* [WHAT YOU SHOULD DO] Return the entries below precisely, omitting nothing.

* [SUPPLIED RECORDS]
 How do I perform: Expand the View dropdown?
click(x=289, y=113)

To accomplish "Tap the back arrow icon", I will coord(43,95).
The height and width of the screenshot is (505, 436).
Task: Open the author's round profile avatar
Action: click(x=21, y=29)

* [RESULT OF THE TASK]
 How do I perform: Expand the View dropdown?
click(x=289, y=113)

To accomplish "Tap the back arrow icon", I will coord(43,95).
The height and width of the screenshot is (505, 436).
Task: Open the author's round profile avatar
Action: click(x=21, y=29)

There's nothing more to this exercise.